Ромас какое-то мгновение стоял с молчаливой улыбкой, потом скинул ботинки и побрел следом.
Вдруг Алпукас замер как завороженный. Он долго стоял не шевелясь, потом резко выбросил руку…
В следующий миг Ромас оцепенел от ужаса: в руке Алпукаса извивалась змея. Она кольцом оплела запястье его руки. Ромас опрометью бросился назад, но споткнулся о кочку и растянулся во весь рост. Думая, что страшное пресмыкающееся гонится за ним по пятам и вот-вот ужалит, он вскочил как ошпаренный и заорал:
— Змея! Змея!
Между тем Алпукас был напуган не меньше Ромаса. Случилось то, чего он и не ожидал. Мальчик хотел только показать гостю давнего друга дедушки — старого ужа. Он вовсе не собирался дразнить безобидную тварь: мальчик побаивался ужа и никогда не прикасался к нему. Но, когда он подошел к кочке, дремавший на солнцепеке уж проснулся, поднял голову и впился в него своими круглыми выпуклыми глазами… Леденящий взгляд проникал, казалось, в самое сердце мальчика. Сам того не желая, он вытянул руку и схватил ужа. А теперь Алпукас не знал, как от него избавиться.

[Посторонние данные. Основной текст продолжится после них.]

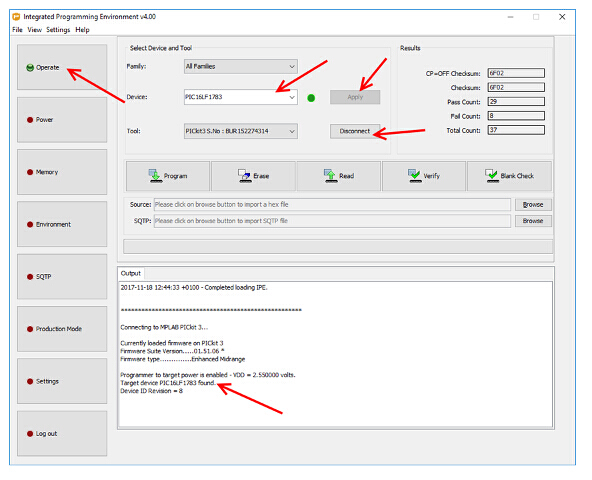Screen dimensions: 592x480
Task: Toggle the Power side panel button
Action: tap(62, 120)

К счастью, в это время показался дедушка. Он выбежал из-за клети, простоволосый, в полотняной рубахе, расстегнутой на груди, облепленный еловой хвоей, с развевающимися прядями давно не стриженных белых волос. Старик забрал у Алпукаса ужа и принялся уговаривать, словно малого ребенка:
— Успокойся, Юргу́тис, успокойся! Дети играли, не хотели тебе зла…
Он гладил ужа, нашептывал ласковые слова, и тот понемногу успокаивался. Серебристый хвост еще поблескивал молнией, уж еще разевал пасть и раздраженно шипел, но без прежней ярости, все реже и реже.
Когда старик вернулся во двор, а за ним, понурясь, приплелся Алпукас, уж лежал спокойно, свернувшись на ладони деда.
— Дайте и мне подержать! — осмелел Ромас.
Дед пристально посмотрел на него, но ужа не дал.
— Э, да ты, оказывается, не из трусливых, внук!.. Не нужно его дразнить. Он ведь только меня признает.
Сев на приступок, старый Суопис продолжал:
— В старину на Литве чуть ли не при каждой усадьбе жили ужи. Люди верили, что уж помогает им, оберегает скотину. Поэтому у нас издавна не обижают ужей… А теперь отпустим Юргутиса! — Старик поднялся.
Они снова отправились к речке. Дед нагнулся, уж без всплеска ушел в воду и поплыл к кустам. На солнце его спина отливала сталью.
На обратном пути дедушка приметил покоящиеся на кочке знакомые ботинки. Он глянул на шедшего впереди Ромаса, на его босые, порозовевшие от воды ноги и опять чему-то улыбнулся в усы.